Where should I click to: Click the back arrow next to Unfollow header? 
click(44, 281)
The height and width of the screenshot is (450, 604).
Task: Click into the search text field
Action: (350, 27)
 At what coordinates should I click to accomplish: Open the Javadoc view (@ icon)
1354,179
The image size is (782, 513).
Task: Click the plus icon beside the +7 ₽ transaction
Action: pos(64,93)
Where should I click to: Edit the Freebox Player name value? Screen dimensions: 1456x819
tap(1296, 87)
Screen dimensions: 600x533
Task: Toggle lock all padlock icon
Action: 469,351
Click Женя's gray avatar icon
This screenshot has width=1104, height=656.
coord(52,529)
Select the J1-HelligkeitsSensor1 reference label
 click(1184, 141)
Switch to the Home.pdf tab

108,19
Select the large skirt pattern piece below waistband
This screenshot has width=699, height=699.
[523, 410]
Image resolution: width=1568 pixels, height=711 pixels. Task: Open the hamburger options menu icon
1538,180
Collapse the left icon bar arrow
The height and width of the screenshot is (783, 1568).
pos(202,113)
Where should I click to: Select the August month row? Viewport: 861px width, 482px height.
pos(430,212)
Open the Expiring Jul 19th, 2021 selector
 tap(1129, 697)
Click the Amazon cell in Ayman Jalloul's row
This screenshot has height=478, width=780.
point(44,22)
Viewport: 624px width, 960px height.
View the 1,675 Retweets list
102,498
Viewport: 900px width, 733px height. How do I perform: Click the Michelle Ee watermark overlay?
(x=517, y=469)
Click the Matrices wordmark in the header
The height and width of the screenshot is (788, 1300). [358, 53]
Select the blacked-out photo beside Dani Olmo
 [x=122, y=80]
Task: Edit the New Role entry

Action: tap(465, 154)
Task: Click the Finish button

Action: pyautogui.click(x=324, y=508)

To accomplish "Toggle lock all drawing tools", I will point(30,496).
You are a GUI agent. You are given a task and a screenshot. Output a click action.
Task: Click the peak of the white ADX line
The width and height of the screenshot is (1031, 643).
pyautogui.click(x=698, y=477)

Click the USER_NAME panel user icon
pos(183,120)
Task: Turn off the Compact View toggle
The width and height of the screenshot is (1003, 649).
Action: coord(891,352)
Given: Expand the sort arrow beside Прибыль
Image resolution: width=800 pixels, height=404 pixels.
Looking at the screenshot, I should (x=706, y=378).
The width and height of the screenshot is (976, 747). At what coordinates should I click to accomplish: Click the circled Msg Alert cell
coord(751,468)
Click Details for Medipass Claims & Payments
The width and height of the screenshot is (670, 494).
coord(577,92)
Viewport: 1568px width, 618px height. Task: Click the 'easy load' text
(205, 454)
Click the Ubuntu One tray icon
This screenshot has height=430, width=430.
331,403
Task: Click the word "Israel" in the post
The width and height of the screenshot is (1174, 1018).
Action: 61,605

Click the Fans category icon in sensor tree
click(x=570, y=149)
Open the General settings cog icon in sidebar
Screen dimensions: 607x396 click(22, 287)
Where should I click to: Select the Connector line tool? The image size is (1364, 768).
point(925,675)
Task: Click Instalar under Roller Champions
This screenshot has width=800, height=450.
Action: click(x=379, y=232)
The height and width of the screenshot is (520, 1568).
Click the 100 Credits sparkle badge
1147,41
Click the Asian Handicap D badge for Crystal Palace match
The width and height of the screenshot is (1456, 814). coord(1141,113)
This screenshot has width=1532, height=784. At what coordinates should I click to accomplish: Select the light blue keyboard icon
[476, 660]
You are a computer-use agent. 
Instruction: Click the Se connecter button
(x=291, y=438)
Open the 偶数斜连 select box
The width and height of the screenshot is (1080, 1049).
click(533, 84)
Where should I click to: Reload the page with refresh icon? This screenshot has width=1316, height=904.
+---+
## EXERCISE INSTRUCTIONS
Every piece of the data must be set down exactly. Omit nothing.

## SOLUTION
Where should I click to: Click the back arrow next to Unfollow header? 
click(44, 281)
The height and width of the screenshot is (450, 604).
Task: Click into the search text field
Action: (350, 27)
 At what coordinates should I click to accomplish: Open the Javadoc view (@ icon)
1354,179
The image size is (782, 513).
Task: Click the plus icon beside the +7 ₽ transaction
Action: pos(64,93)
Where should I click to: Edit the Freebox Player name value? Screen dimensions: 1456x819
tap(1296, 87)
Screen dimensions: 600x533
Task: Toggle lock all padlock icon
Action: 469,351
Click Женя's gray avatar icon
This screenshot has width=1104, height=656.
coord(52,529)
Select the J1-HelligkeitsSensor1 reference label
 click(1184, 141)
Switch to the Home.pdf tab

108,19
Select the large skirt pattern piece below waistband
This screenshot has width=699, height=699.
[523, 410]
Image resolution: width=1568 pixels, height=711 pixels. Task: Open the hamburger options menu icon
1538,180
Collapse the left icon bar arrow
The height and width of the screenshot is (783, 1568).
pos(202,113)
Where should I click to: Select the August month row? Viewport: 861px width, 482px height.
pos(430,212)
Open the Expiring Jul 19th, 2021 selector
 tap(1129, 697)
Click the Amazon cell in Ayman Jalloul's row
This screenshot has height=478, width=780.
point(44,22)
Viewport: 624px width, 960px height.
View the 1,675 Retweets list
102,498
Viewport: 900px width, 733px height. How do I perform: Click the Michelle Ee watermark overlay?
(x=517, y=469)
Click the Matrices wordmark in the header
The height and width of the screenshot is (788, 1300). [358, 53]
Select the blacked-out photo beside Dani Olmo
 [x=122, y=80]
Task: Edit the New Role entry

Action: tap(465, 154)
Task: Click the Finish button

Action: pyautogui.click(x=324, y=508)

To accomplish "Toggle lock all drawing tools", I will point(30,496).
You are a GUI agent. You are given a task and a screenshot. Output a click action.
Task: Click the peak of the white ADX line
The width and height of the screenshot is (1031, 643).
pyautogui.click(x=698, y=477)

Click the USER_NAME panel user icon
pos(183,120)
Task: Turn off the Compact View toggle
The width and height of the screenshot is (1003, 649).
Action: coord(891,352)
Given: Expand the sort arrow beside Прибыль
Image resolution: width=800 pixels, height=404 pixels.
Looking at the screenshot, I should (x=706, y=378).
The width and height of the screenshot is (976, 747). At what coordinates should I click to accomplish: Click the circled Msg Alert cell
coord(751,468)
Click Details for Medipass Claims & Payments
The width and height of the screenshot is (670, 494).
coord(577,92)
Viewport: 1568px width, 618px height. Task: Click the 'easy load' text
(205, 454)
Click the Ubuntu One tray icon
This screenshot has height=430, width=430.
331,403
Task: Click the word "Israel" in the post
The width and height of the screenshot is (1174, 1018).
Action: 61,605

Click the Fans category icon in sensor tree
click(x=570, y=149)
Open the General settings cog icon in sidebar
Screen dimensions: 607x396 click(22, 287)
Where should I click to: Select the Connector line tool? The image size is (1364, 768).
point(925,675)
Task: Click Instalar under Roller Champions
This screenshot has width=800, height=450.
Action: click(x=379, y=232)
The height and width of the screenshot is (520, 1568).
Click the 100 Credits sparkle badge
1147,41
Click the Asian Handicap D badge for Crystal Palace match
The width and height of the screenshot is (1456, 814). coord(1141,113)
This screenshot has width=1532, height=784. At what coordinates should I click to accomplish: Select the light blue keyboard icon
[476, 660]
You are a computer-use agent. 
Instruction: Click the Se connecter button
(x=291, y=438)
Open the 偶数斜连 select box
The width and height of the screenshot is (1080, 1049).
click(533, 84)
Where should I click to: Reload the page with refresh icon? This screenshot has width=1316, height=904.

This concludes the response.